From time to time, we field questions from our investment partners regarding the classification of distributions received. The information presented below attempts add some clarity to the topic.
Many closed-end real estate funds, structured as a pass-through entity such as a limited liability company (LLC) or limited liability partnership (LLP), pay regular monthly or quarterly distributions. These distributions are usually paid from cash flow from operations earned on the assets owned by the entity. Distributions can also come from non-operating sources as well, such as a sale or refinance of an asset. Distributions made following a sale of an asset are commonly referred to as “liquidating distributions,” and those derived from a refinance are most commonly referred to as “debt-financed distributions.”
Real estate investors expect to earn a return on their capital from either the operating profits of the partnership and/or the profits from the sale of an asset within the partnership. Those distributions derived from the operating profits are most commonly referred to in financial reporting as Return on Capital.
Asset sales and refinances are equity transactions. In the case of a sale, the fund is harvesting the equity of an asset and returning that equity as a liquidating distribution to the investor. Our funds’ governing documents specify that all liquidating distributions be treated as Return of Capital for financial reporting purposes after our Preferred Return obligation is met. In essence, the refinancing of property’s debt is similar. In the cases of a refinance where a debt-financed distribution is made, the partners are capturing, or are returned, a portion of the increased equity in a property through an increase in debt (leverage). Whereas a sale returns all of the remaining equity in a property, a refinance returns a portion of it. For financial reporting, when distributions are made out of sale or refinance proceeds, both are considered a Return of Capital after our Preferred Return obligation is met.

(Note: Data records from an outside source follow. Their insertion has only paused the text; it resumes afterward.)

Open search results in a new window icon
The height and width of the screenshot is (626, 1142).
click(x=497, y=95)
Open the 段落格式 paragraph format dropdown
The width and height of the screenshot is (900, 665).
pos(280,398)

Tax reporting on these transactions differs from financial reporting. Because LLCs and LLPs are pass-through entities, there are no taxes paid at the entity level. The revenue that the entity generates less its expenses is known as net allocated income. In these structures, the net allocated income passes through to the investor to be reported on their personal tax return based on their pro-rata interest in the partnership. In the tax world, any distribution that you receive in excess of the net allocated income represents a Return of Capital.

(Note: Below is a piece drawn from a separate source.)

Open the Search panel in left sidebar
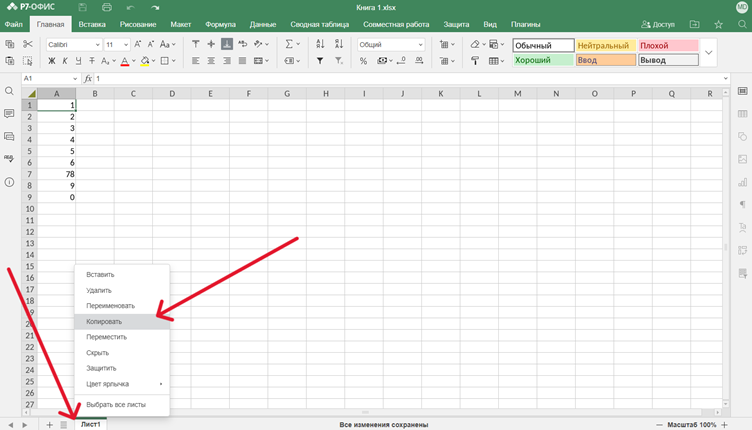Viewport: 752px width, 430px height. pyautogui.click(x=9, y=91)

Return of Capital distributions can have different tax treatment. Debt financed Return of Capital distributions following a refinance are not taxable in the year received. Instead, like all Return on Capital distributions, they reduce the adjusted tax basis of the investment and will typically result in a larger capital gain or a smaller capital loss when you eventually dispose of your investments. On the other hand, liquidating distributions resulting from the sale of a fund asset will trigger a tax consequence. These transactions create a capital gain on the amount by which the distribution exceeds the adjusted tax basis, and this gain is subject to tax at capital gains rates under the federal tax code.